Plaintiff, as Dr. Bumberg’s widow, was eligible for benefits pursuant to 42 U.S.C. § 213a which makes applicable to the P.H.S. the benefit scheme available to commissioned officers of the army and their survivors. Under these provisions Mrs. Levin received a death gratuity of $3,000 and, as of her interrogatory on September 26, 1973, $6,453.00 in ongoing veterans’ dependency and indemnity benefits.

The Supreme Court first addressed the issue of tort suits by members of the uniformed services under the Federal Tort Claims Act, 28 U.S.C. §§ 2671-80, in Brooks v. United States, 337 U. S. 49, 69 S.Ct. 918, 93 L.Ed. 1200 (1949). This case allowed a soldier injured while on furlough by a vehicle driven by a civilian army employee to sue the Government under the F.T.C.A. The case noted, however, that “[w]ere the accident incident to the [plaintiff’s] service, a wholly different case would be presented.” Id. at 52, 69 S.Ct. at 920. Feres v. United States, 340 U.S. 135, 71 S.Ct. 153, 95 L.Ed. 152 (1950) was that “wholly different case.” It held that members of the armed services who suffered injuries incident to their service in the military could not recover against the Government under the F.T.C.A.

The Court found, first, that recovery was inconsistent with the underlying purpose of the F.T.C.A., which was to mitigate the extreme results of strict sovereign immunity.
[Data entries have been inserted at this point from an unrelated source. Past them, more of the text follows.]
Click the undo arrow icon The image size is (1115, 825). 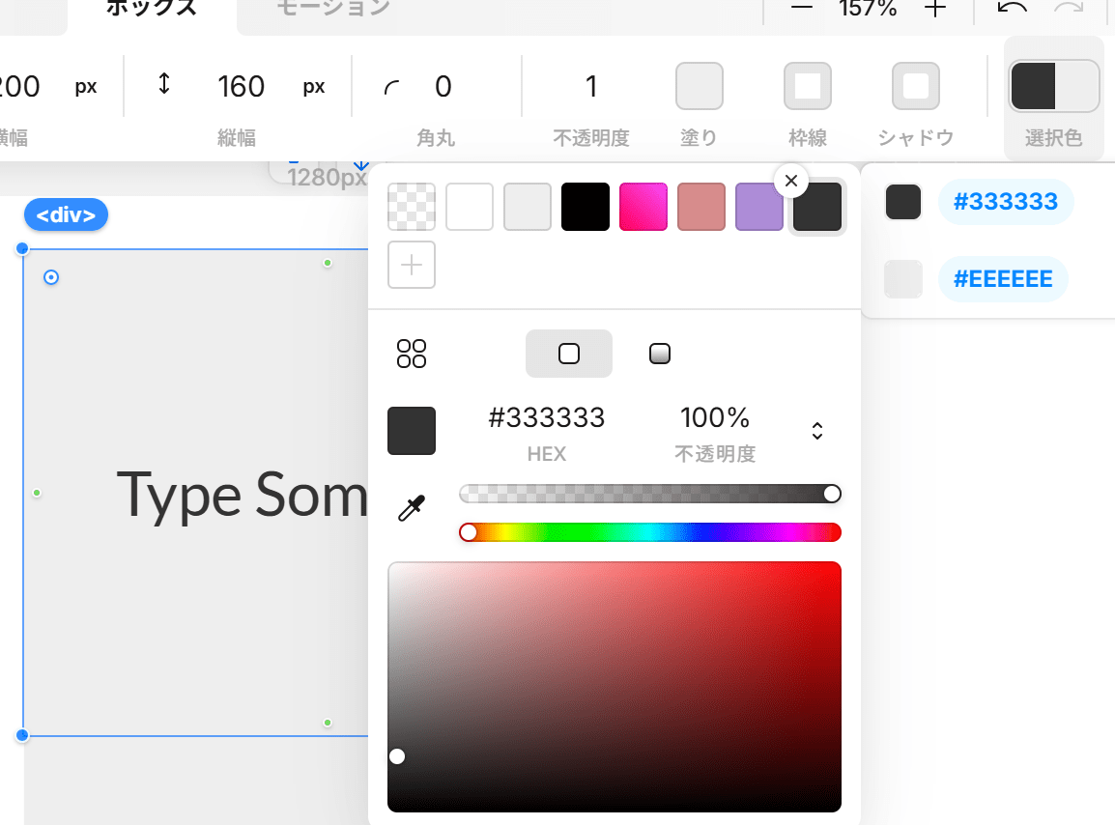click(1012, 9)
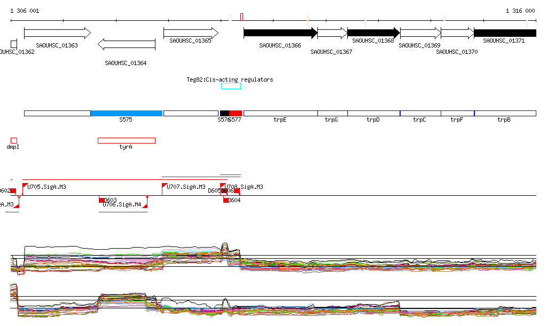Click the white SAOUHSC_01367 gene arrow
The height and width of the screenshot is (326, 547).
click(332, 33)
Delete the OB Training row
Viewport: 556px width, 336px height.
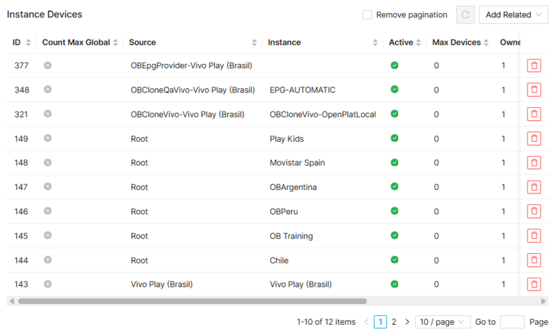coord(534,236)
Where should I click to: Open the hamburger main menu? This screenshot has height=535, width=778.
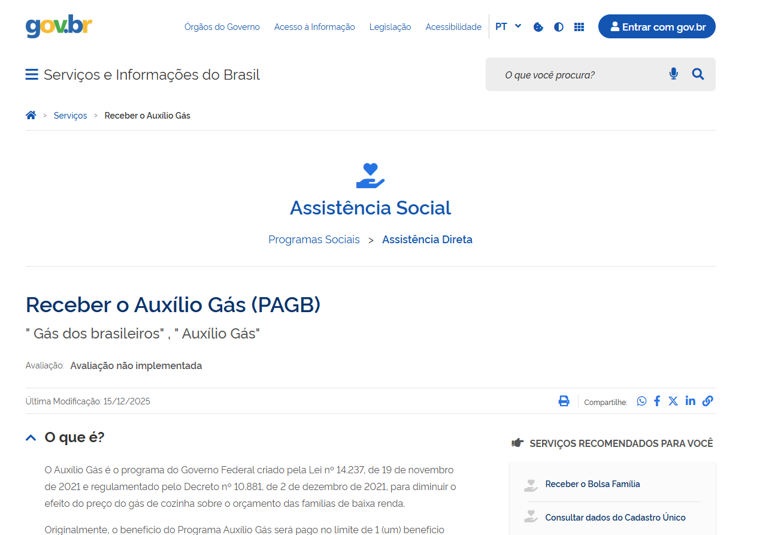(x=32, y=75)
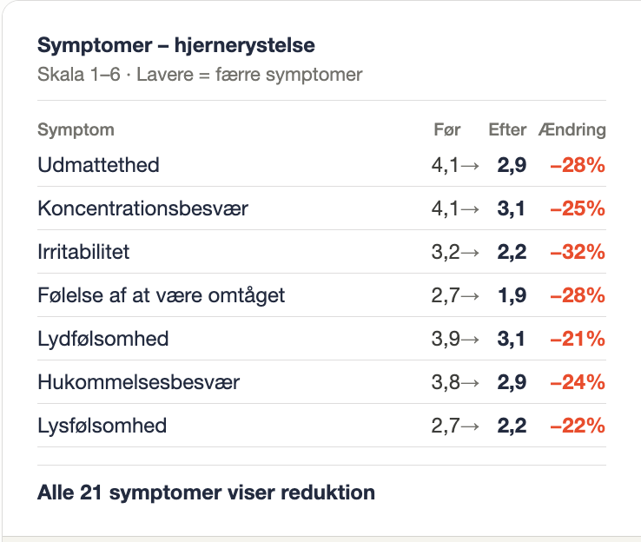Click the −32% change for Irritabilitet
Image resolution: width=641 pixels, height=542 pixels.
[x=578, y=252]
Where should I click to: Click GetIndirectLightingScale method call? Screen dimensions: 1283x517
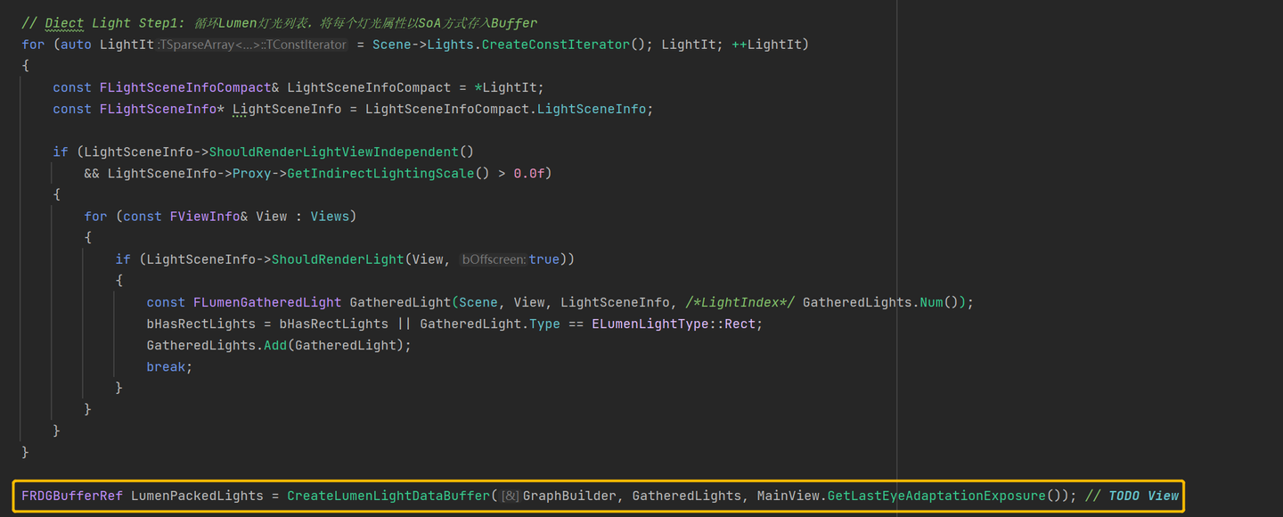coord(380,173)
Military personnel had never suffered from this doctrine because of the existence of an independent system of indemnity benefits.

Second, the Court noted that the F.T. C.A. did not create any new causes of action but merely allowed claims against the Government in situations where, but for sovereign immunity, liability would exist. The Court found no rule which in a private setting would permit suits by soldiers against their superiors or their sovereign.

Third, the Court found it “not without significance” that, under the F.T.C. A., liability is governed by “the law of the place where the act or ommission occurred.” 28 U.S.C. § 1346(b). It would be unfair, the Court felt, to bind a soldier who usually has no control over the place of his assignment to the law of the place where he is injured.